Il riconoscimento facciale è uno dei punti più delicati della nuova normativa europea sull’intelligenza artificiale. La regolamentazione dell’AI Act nasce infatti da un lungo confronto tra due esigenze contrapposte: da una parte la tutela della privacy e dei diritti fondamentali dei cittadini, dall’altra la possibilità per gli Stati di utilizzare strumenti avanzati per motivi di sicurezza pubblica.
Lo scontro europeo sulla sorveglianza biometrica
Durante il percorso di approvazione dell’AI Act, l’identificazione biometrica negli spazi pubblici è stata una delle questioni che hanno generato maggiore dibattito tra Parlamento europeo, Commissione e Stati membri. Il Parlamento aveva inizialmente chiesto un divieto permanente del riconoscimento automatizzato delle persone negli spazi pubblici, con l’obiettivo di impedire forme di sorveglianza di massa attraverso sistemi basati sull’intelligenza artificiale. Nel corso dei negoziati, però, è prevalsa una soluzione di compromesso che ha lasciato spazio ad alcune eccezioni legate a specifiche esigenze di sicurezza. L’AI Act, entrato in vigore il 2 agosto 2024, applica infatti un modello basato sul livello di rischio dei sistemi di intelligenza artificiale. Le regole relative all’identificazione biometrica sono diventate operative dal febbraio 2025.
Il riconoscimento facciale tra le pratiche vietate dall’AI Act
Il regolamento europeo inserisce il riconoscimento facciale tra le tecnologie considerate a rischio inaccettabile quando utilizzate in determinate condizioni. La regola generale stabilisce il divieto dell’identificazione biometrica remota in tempo reale negli spazi accessibili al pubblico per finalità di contrasto alla criminalità.
In altre parole, le autorità non possono utilizzare liberamente sistemi capaci di individuare automaticamente le persone presenti in un luogo pubblico attraverso telecamere e algoritmi di riconoscimento facciale. Il divieto, però, non è totale. L’AI Act consente agli Stati membri di prevedere per legge alcune deroghe, purché siano rispettati requisiti molto rigidi.
Quando può essere utilizzato il riconoscimento facciale in tempo reale
Le eccezioni riguardano situazioni considerate particolarmente gravi.

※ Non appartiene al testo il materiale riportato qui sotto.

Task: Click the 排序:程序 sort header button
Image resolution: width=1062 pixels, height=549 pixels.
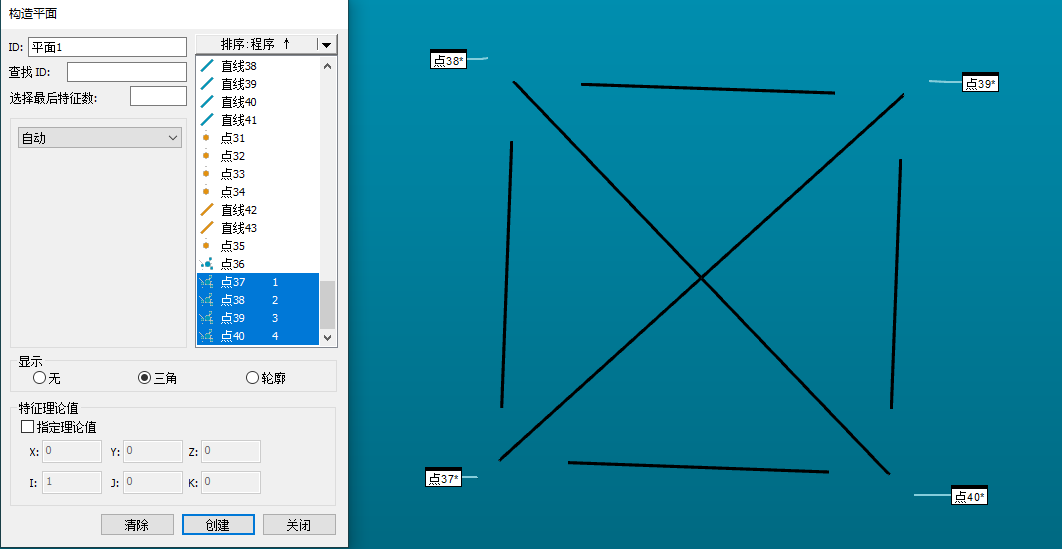Action: [255, 44]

Gli Stati possono autorizzare l’impiego del riconoscimento facciale in tempo reale per attività di contrasto relative a 16 specifiche categorie di reati particolarmente gravi previste dalla normativa europea.
La tecnologia può inoltre essere utilizzata per individuare vittime di determinati reati o persone scomparse, compresi casi di sequestro di persona, tratta di esseri umani e sfruttamento sessuale. Un ulteriore ambito riguarda la prevenzione di minacce immediate alla vita o all’incolumità fisica delle persone, oltre alla possibilità di intervenire per prevenire attentati terroristici. In tutti questi casi, l’utilizzo deve rispettare i principi di necessità e proporzionalità: non è quindi sufficiente un generico interesse alla sicurezza, ma deve esserci una concreta esigenza operativa.
Autorizzazioni e controlli prima dell’utilizzo
L’impiego eccezionale del riconoscimento biometrico remoto in tempo reale richiede un’autorizzazione preventiva da parte di un’autorità giudiziaria o amministrativa indipendente. La decisione di quest’ultima è vincolante.
Solo in situazioni di particolare urgenza è possibile chiedere l’autorizzazione successivamente, entro un termine massimo di 24 ore. Se l’autorizzazione viene negata, tutti i dati raccolti e i risultati ottenuti devono essere cancellati. L’utilizzo di questi sistemi deve inoltre essere comunicato sia all’autorità responsabile della vigilanza sul mercato sia al garante competente per la protezione dei dati personali.
Diverso il caso delle immagini già raccolte: cosa cambia
Una disciplina differente riguarda invece l’identificazione biometrica remota effettuata su materiale acquisito in precedenza, ad esempio immagini già raccolte dalle forze dell’ordine. In questo caso l’AI Act non introduce un divieto generale, ma considera questi strumenti sistemi ad alto rischio. Ciò significa che il loro utilizzo è possibile, ma soltanto rispettando specifiche garanzie.
Anche per questa tipologia di riconoscimento è necessaria un’autorizzazione preventiva da parte di un’autorità giudiziaria o amministrativa competente. Inoltre, deve essere notificato sia all’autorità incaricata della protezione dei dati sia all’organismo responsabile della supervisione del mercato.
La distinzione centrale dell’AI Act è quindi tra sorveglianza biometrica in tempo reale negli spazi pubblici, sottoposta a un divieto generale con eccezioni molto limitate, e analisi di dati biometrici già disponibili, ammessa ma considerata ad alto rischio e soggetta a controlli stringenti.